If you could have continuous adjustment of either taxes or permits in order to respond to unanticipated effects as they arise, you would be back at the first diagram, and all would be well. That’s far too great a burden for the political system to bear, however. It’s a huge deal to pass a law regulating carbon, and you are likely to be able to tweak it only rarely. In the real world, uncertainty will stick.
From this perspective, the choice between taxes and permits is about which uncertainty you prefer to live with. If your main concern is that carbon control regulations will be too costly, you should go with taxes: they pin down the cost and let the quantities of fossil fuels fluctuate. If, like the IPCC, your main concern is that we will overspend our carbon budget, you should be in favor of permits, which pin down carbon introduced into the carbon cycle but allow costs to fluctuate.
It is ironic that grassroots climate activists, who claim to be dedicated to meeting carbon goals no matter what, should denigrate permits and be so attached to taxes. My guess is that this analysis, which has been standard in environmental economics for 40 years, will be new to them.
There is a second reason why, in my opinion, permits are better suited to the specific demands of carbon policy. Recall that, if we want to reduce the risk of runaway climate change, we need to meet a fixed carbon budget. The constraint is not, how many tons can be extracted and emitted in any given year, but how many can be funneled into the carbon cycle over the coming decades in total. Any extra ton you allow this year has to be deducted from future allowances if the budget constraint is to be met.

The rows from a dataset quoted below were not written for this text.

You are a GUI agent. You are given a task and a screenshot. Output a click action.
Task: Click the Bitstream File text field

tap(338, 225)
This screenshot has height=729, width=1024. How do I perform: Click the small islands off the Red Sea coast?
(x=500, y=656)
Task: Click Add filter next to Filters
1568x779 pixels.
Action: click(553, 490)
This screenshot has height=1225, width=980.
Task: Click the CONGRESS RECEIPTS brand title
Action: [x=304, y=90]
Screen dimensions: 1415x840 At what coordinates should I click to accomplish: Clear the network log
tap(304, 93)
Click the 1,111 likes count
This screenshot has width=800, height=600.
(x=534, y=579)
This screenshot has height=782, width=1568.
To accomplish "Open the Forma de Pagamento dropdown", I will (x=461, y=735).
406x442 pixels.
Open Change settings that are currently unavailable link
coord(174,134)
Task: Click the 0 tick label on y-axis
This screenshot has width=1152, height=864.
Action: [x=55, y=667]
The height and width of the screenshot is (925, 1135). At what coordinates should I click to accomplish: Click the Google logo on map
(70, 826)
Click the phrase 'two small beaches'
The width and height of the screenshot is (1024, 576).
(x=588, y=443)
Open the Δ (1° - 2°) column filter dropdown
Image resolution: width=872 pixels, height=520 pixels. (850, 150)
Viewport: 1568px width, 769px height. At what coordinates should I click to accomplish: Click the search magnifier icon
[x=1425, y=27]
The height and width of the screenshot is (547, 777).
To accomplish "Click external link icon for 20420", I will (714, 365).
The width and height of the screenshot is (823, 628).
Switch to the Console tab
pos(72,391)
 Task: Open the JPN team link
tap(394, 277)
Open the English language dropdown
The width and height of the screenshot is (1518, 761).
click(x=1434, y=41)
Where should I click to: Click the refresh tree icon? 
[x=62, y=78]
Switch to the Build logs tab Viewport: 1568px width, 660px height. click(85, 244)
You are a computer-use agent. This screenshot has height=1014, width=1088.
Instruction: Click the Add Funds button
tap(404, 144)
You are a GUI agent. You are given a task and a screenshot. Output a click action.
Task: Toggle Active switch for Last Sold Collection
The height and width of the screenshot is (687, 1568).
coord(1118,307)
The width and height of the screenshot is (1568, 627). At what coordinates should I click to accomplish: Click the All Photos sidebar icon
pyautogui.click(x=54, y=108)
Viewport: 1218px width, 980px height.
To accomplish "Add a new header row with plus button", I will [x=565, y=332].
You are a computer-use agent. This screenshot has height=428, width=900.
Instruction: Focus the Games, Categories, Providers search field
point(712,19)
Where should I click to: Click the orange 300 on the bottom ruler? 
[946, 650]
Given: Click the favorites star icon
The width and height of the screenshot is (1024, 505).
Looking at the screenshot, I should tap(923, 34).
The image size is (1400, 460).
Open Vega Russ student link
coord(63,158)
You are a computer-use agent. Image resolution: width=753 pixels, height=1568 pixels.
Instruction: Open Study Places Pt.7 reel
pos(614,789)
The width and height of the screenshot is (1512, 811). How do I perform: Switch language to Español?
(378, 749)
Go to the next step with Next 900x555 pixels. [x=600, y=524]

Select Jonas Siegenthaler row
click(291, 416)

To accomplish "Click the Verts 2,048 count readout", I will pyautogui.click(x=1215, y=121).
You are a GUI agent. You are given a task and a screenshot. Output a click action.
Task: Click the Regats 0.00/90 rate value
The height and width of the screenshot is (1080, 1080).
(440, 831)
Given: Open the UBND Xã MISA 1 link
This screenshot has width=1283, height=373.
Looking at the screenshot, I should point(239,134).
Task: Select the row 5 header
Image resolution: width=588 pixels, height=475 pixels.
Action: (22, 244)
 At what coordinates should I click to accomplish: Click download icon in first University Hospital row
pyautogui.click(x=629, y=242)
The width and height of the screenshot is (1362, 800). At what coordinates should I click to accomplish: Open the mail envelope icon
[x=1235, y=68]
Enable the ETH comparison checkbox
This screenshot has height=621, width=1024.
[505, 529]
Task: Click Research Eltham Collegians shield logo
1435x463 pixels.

Nothing in the tax approach addresses this condition. If too much carbon is emitted this year, there is no automatic mechanism that will make taxes rise the next; you have to do it by hand. Permits, however, can be designed to be intertemporal from the ground up. You could have some or all of them be undated, in the sense that they would authorize carbon extraction in general but not for any particular year. That way, if you think that more permits are needed this year, you can move some forward from next year—a shift that automatically stays within the long run carbon budget constraint. As we’ll see later, this could even be done by markets, without any conscious political action at all. In practice, I expect that going on a carbon diet will result in numerous unanticipated economic crunches along the way, creating pressures to temporarily relax policy controls. Under a tax system temporary is permanent: extra production in the near term is not made up by offsetting reductions later on. (Remember that the point is to prevent an accumulation of greenhouse gases, not their emission in any particular year.) Under a permit system, temporary could be temporary if the permits are designed properly.
Finally, a word about politics: pick a tool and get a discourse. If the tool is taxes, the discourse will be about how much we want to pay for carbon control. This brings us into the world of the social cost of carbon. Is the tax too high or too low? That depends on whether the benefit we get from cutting carbon a little more or less is above or below the tax rate. Those will be the terms under which politics gets carried out.
If the tool is permits, the discourse will be about how much carbon we want to allow into the atmosphere, and therefore how much climate change risk we’re willing to live with. This brings us into the world of the IPCC, climate science and carbon budget constraints. Are too many permits being issued or too few? That will depend on what our understanding of the carbon cycle and the climate system tells us about greenhouse gas concentrations.
I think climate activists should pick door number two.